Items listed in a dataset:
= Beginning of Section =

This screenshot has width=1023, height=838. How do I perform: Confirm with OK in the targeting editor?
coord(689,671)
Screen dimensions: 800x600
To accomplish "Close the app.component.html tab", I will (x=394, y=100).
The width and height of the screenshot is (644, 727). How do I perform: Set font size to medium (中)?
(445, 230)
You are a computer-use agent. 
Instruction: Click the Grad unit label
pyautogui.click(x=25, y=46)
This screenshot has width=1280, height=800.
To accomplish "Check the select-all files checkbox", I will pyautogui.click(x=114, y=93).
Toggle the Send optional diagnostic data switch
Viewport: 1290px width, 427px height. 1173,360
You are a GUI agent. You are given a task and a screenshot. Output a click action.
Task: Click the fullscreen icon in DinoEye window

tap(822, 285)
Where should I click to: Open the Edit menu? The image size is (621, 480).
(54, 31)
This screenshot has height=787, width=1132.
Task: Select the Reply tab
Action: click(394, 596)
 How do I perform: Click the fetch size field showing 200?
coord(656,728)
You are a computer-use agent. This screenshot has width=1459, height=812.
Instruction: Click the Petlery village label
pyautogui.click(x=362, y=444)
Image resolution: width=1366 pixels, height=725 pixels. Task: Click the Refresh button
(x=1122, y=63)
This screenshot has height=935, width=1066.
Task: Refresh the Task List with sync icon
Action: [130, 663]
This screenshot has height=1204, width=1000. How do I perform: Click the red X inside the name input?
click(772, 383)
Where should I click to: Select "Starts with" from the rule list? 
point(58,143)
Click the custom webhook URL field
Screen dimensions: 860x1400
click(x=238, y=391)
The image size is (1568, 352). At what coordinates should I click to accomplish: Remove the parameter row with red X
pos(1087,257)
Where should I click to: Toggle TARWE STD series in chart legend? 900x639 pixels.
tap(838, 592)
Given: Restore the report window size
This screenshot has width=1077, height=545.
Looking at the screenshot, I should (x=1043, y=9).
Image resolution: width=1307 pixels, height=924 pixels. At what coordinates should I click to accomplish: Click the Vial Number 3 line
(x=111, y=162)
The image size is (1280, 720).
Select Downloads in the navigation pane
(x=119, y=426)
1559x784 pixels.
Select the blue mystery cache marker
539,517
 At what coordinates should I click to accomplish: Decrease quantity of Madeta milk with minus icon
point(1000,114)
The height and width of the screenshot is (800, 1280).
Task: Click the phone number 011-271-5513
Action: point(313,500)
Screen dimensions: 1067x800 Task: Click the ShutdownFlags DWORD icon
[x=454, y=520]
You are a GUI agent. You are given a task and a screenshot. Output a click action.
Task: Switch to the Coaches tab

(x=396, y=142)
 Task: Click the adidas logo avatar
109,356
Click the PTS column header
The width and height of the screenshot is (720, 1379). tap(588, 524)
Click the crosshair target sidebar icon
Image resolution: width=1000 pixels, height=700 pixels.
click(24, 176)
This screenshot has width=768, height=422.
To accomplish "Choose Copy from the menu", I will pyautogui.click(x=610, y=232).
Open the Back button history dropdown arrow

= End of Section =

■ DIRECTIONS: Where a line above contains the string "agent", copy that line.

■ ANSWER FOR THE TASK:
You are a computer-use agent. 
You are a GUI agent. You are given a task and a screenshot. Output a click action.
You are a computer-use agent. This screenshot has width=1459, height=812.
You are a GUI agent. You are given a task and a screenshot. Output a click action.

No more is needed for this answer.